→ **GOAL OF THE EXERCISE**
State how many lines in this listing include the word "will", and nothing else.

→ **INPUT MATERIAL**
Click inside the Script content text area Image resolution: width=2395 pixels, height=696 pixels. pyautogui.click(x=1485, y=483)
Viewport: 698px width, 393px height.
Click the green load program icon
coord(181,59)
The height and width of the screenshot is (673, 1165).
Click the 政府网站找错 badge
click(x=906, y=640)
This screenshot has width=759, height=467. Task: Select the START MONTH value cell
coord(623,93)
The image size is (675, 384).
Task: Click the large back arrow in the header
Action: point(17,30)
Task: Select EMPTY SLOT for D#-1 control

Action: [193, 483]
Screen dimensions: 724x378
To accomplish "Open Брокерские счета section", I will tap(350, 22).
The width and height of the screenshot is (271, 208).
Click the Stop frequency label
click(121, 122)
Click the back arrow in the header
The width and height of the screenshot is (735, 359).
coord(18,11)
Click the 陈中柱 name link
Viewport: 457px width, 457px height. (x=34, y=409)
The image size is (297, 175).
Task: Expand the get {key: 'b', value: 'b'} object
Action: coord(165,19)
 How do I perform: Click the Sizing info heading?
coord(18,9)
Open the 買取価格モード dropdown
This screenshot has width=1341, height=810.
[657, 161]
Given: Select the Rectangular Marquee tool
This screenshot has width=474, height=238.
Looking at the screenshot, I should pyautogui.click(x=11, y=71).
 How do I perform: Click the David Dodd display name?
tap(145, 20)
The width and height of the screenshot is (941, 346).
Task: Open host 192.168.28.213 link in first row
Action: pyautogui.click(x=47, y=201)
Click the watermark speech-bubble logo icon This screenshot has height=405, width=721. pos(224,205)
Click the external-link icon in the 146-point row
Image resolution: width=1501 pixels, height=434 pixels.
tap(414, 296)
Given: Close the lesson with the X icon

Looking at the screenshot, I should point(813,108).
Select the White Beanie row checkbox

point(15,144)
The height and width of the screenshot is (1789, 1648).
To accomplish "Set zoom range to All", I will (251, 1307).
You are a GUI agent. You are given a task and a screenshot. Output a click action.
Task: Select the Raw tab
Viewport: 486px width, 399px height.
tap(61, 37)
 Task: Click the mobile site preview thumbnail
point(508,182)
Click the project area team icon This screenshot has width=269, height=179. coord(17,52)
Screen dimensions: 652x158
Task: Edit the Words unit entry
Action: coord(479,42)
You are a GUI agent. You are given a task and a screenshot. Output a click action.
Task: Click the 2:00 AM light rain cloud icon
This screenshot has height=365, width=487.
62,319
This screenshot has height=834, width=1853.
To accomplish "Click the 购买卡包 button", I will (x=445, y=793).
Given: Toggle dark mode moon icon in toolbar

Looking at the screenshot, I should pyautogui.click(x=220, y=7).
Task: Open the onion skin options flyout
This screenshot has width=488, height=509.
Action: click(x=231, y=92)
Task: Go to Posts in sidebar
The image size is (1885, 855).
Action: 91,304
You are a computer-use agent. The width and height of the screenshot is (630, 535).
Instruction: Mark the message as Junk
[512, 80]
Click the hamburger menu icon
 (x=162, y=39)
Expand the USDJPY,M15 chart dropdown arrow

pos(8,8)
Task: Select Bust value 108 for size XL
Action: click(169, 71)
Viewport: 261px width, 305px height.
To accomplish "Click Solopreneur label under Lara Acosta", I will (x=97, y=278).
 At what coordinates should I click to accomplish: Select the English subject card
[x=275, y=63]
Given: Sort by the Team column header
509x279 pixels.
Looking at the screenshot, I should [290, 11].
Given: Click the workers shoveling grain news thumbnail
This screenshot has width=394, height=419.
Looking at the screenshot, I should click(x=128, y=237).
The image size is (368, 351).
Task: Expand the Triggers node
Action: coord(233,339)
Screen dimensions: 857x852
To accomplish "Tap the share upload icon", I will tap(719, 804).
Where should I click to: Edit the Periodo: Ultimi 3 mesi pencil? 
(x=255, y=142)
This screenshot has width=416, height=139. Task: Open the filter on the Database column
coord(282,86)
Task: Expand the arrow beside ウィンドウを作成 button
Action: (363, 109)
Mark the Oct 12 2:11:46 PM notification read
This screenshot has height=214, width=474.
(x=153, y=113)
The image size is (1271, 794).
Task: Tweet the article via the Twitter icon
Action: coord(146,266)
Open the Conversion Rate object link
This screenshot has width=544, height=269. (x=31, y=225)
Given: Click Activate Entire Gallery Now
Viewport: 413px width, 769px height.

→ **PROBLEM SOLUTION**
5